**Exercise tasks**.
#1 Rewrite the muscle growth text starting at "Now, there is" and ending at "interested in that.", putting "involuntary contraction" wherever "passive contraction" appears.
#2 According to the muscle growth text, which type of hypertrophy is lost more easily?
(Exercise passage Opens)
Basically the mechanisms of muscle growth are what sickstan described, with these clarifications:
1) There's sarcomere ("functional") hypertrophy (growth of the contractile components of the muscle) and sarcoplasmic ("non-functional") hypertrophy (growth of the sarcoplasm and the sarcoplasmic reticulum). The second is lost more easily than the first.
2) For all practical purposes you can forget hyperplasia. Yes, it does happen, there are studies, yada, yada, yada... but it's negligible - at least for the very vast majority of people. So no increase in number of muscle fibers.
Now, there is a passive contraction of the muscles which we refer to as "tone". In two persons with the same muscle mass and the same bodyfat levels one of which exercises and the other doesn't, we are *maybe* going to feel the first person's muscles a little "harder" because exercise *may* increase that passive contraction. But this doesn't make much of a difference anyway.
There is also the age-related muscle loss that is called
sarcopenia but we are not interested in that.
(Exercise passage Closes)
(Dataset Opens)
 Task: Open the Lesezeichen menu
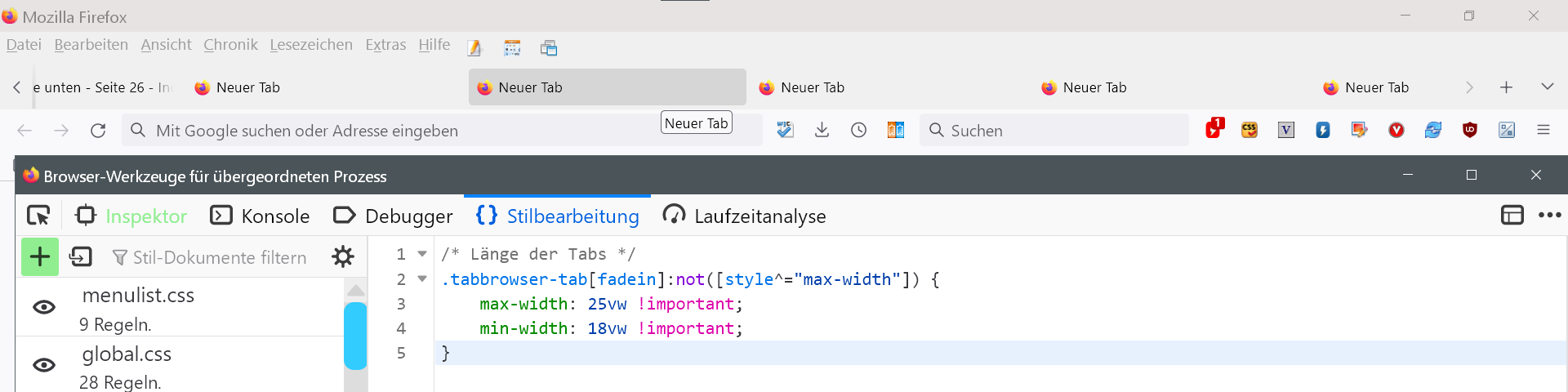pyautogui.click(x=311, y=45)
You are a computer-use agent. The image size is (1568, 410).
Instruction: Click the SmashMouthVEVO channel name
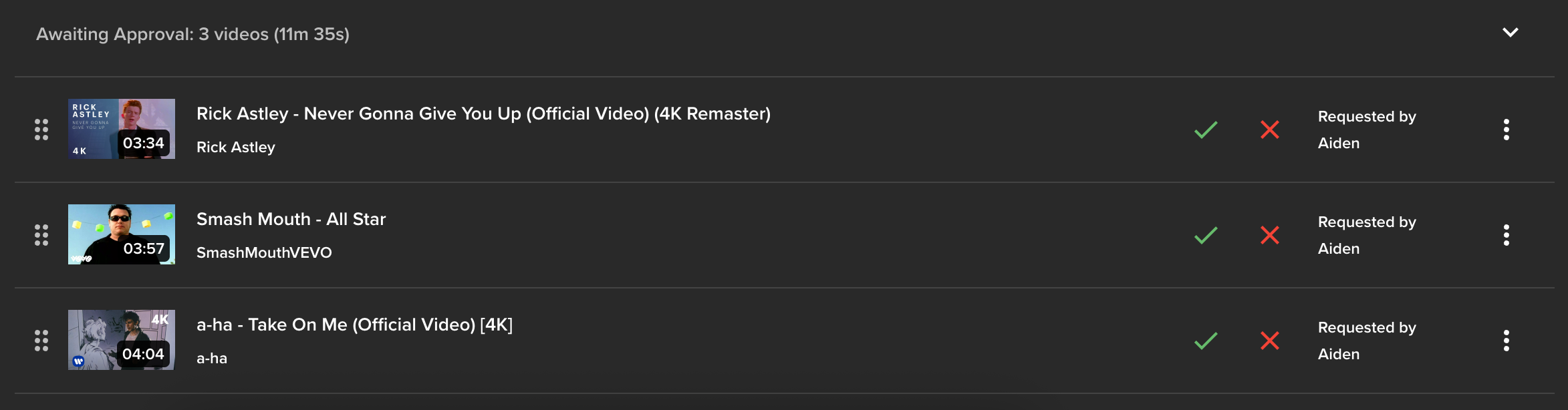click(264, 253)
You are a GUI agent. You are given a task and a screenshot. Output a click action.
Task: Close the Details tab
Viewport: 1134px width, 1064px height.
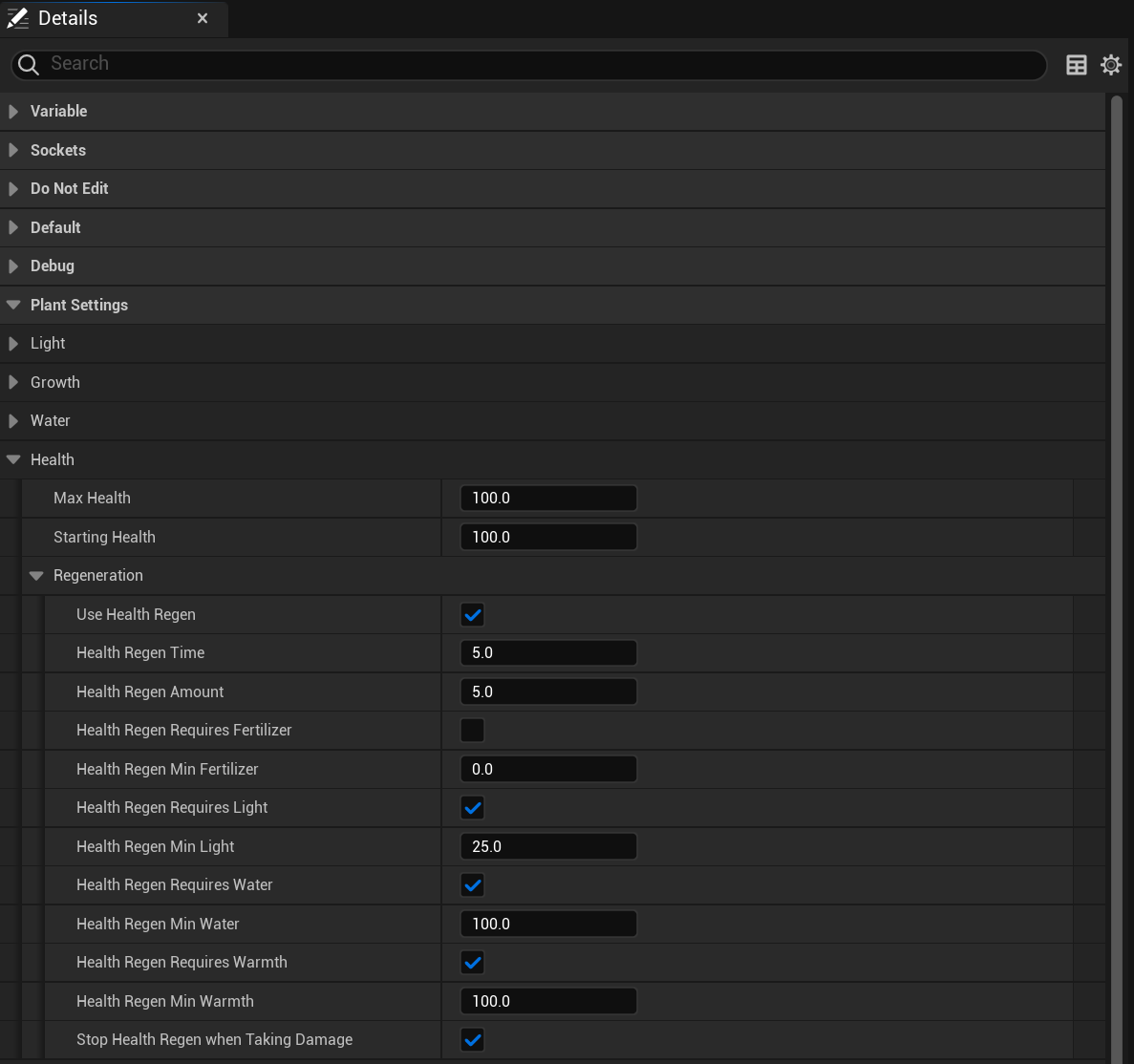click(x=203, y=18)
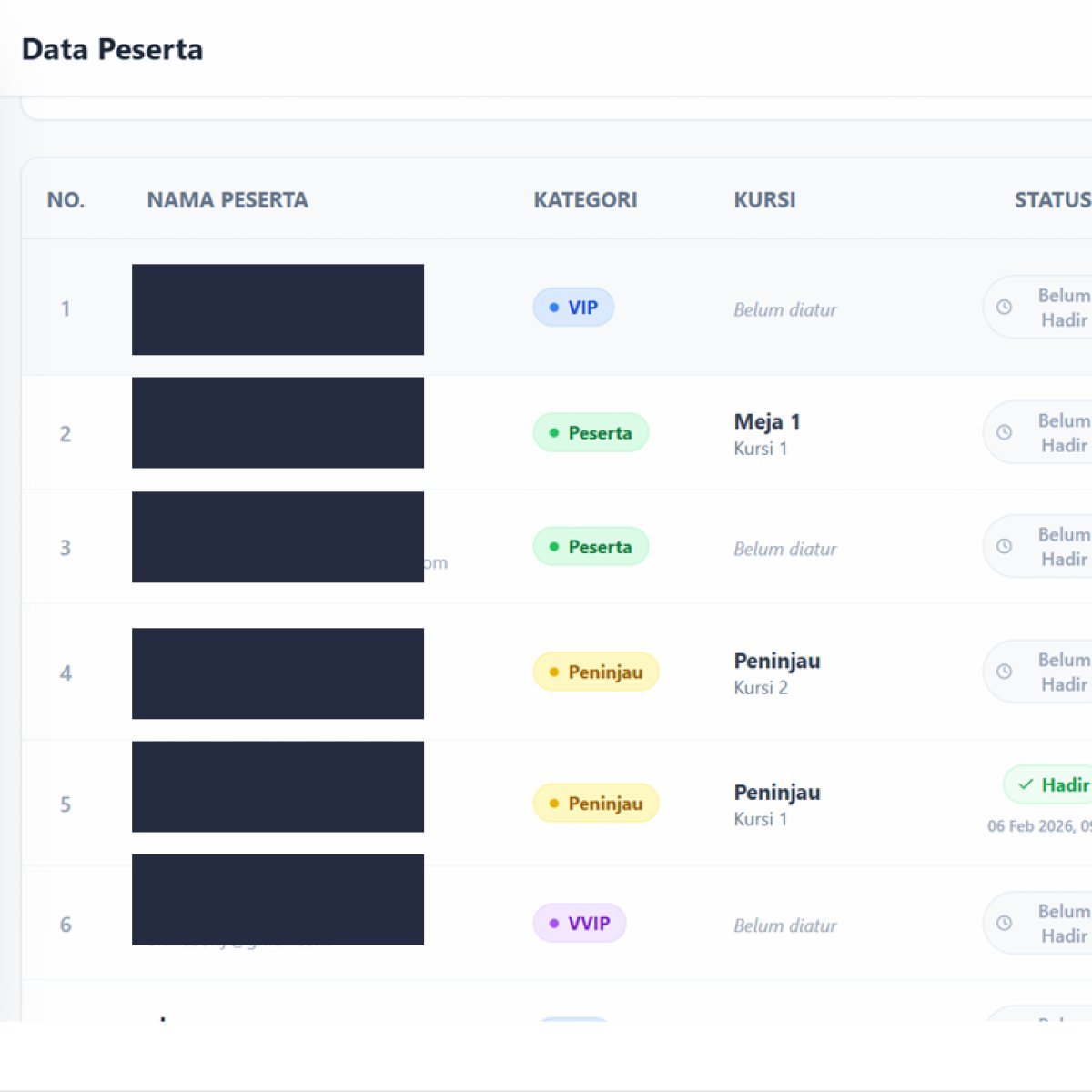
(Dataset Closes)
**Exercise solutions**.
#1
Now, there is a involuntary contraction of the muscles which we refer to as "tone". In two persons with the same muscle mass and the same bodyfat levels one of which exercises and the other doesn't, we are *maybe* going to feel the first person's muscles a little "harder" because exercise *may* increase that involuntary contraction. But this doesn't make much of a difference anyway.
There is also the age-related muscle loss that is called
sarcopenia but we are not interested in that.

#2 Sarcoplasmic ("non-functional") hypertrophy.